President William Ruto is at the tail end of his Executive appointments. Sadly, out of his 22 Cabinet secretaries, only seven are women. The proposed list of principal secretaries (PS) has 12 women out of 51 positions; I had expected the PS appointments to have a significant number of women, but I was wrong.
These appointments do not meet the one-third gender threshold. Dr Ruto promised to make the affirmative rule a reality within three months in office. He promised women 50 per cent of his Cabinet; he is now President but has not lived up to his promise. Mr President, what happened? I am keeping hope alive with the chief administrative secretary appointments.
If we truly want a better Kenya, we need fair representation of women in government. Our country—and Kenya Kwanza coalition to be specific—has multitudes of brilliant women who can serve. No excuse, Mr President.

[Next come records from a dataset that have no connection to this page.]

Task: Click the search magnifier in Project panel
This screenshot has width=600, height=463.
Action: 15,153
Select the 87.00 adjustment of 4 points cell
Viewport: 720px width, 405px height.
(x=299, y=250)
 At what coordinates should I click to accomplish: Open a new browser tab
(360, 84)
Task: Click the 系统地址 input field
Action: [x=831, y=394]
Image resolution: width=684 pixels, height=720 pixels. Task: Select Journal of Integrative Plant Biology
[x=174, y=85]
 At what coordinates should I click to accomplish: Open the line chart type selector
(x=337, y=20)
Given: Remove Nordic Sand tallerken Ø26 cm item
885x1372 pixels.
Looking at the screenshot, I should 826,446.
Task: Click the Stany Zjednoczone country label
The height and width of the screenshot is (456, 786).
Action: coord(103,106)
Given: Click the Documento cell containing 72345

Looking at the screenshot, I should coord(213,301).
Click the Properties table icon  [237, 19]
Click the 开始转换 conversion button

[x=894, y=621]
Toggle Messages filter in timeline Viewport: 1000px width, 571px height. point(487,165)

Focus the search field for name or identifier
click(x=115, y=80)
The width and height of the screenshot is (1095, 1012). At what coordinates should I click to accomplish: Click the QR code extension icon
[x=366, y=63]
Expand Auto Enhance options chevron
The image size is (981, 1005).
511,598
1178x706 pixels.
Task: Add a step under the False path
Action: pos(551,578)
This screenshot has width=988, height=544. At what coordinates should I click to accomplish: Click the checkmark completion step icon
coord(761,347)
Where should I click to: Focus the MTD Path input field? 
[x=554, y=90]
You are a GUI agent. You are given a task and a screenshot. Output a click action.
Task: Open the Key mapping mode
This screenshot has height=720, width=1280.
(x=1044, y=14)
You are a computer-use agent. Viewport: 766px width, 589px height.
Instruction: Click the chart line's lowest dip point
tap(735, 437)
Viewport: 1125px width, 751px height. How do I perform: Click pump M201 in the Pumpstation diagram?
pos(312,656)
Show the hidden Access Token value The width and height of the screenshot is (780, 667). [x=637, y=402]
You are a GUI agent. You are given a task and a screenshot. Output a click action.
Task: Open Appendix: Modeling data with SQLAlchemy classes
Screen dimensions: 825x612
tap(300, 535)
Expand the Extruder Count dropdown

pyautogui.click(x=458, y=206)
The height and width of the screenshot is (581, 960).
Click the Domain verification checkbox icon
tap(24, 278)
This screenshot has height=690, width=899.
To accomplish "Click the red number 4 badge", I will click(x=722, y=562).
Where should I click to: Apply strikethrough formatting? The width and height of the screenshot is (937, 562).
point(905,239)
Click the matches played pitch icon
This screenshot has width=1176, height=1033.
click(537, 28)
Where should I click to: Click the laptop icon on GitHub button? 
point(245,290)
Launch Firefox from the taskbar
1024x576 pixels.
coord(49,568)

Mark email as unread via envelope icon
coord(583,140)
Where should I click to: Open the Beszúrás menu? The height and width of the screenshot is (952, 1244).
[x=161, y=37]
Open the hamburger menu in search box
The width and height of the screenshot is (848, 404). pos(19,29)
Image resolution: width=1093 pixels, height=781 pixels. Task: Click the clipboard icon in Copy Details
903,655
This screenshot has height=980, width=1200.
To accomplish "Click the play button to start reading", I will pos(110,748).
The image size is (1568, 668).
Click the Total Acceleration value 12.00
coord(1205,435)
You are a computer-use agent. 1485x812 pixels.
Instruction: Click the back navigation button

We have, in recent years, made great strides on policies that promote gender equality. However, tangible action lags far behind the rhetoric.
Studies prove that when women participate in politics, entire societies benefit; they make for more equal and caring societies. Female policymakers prioritise issues beneficial to the most vulnerable. Their increased representation in elected office, as witnessed in countries like Rwanda, is associated with counteracting corruption and focusing resources on quality public service. Women’s and girls’ contribution to society can only be supported through political commitment.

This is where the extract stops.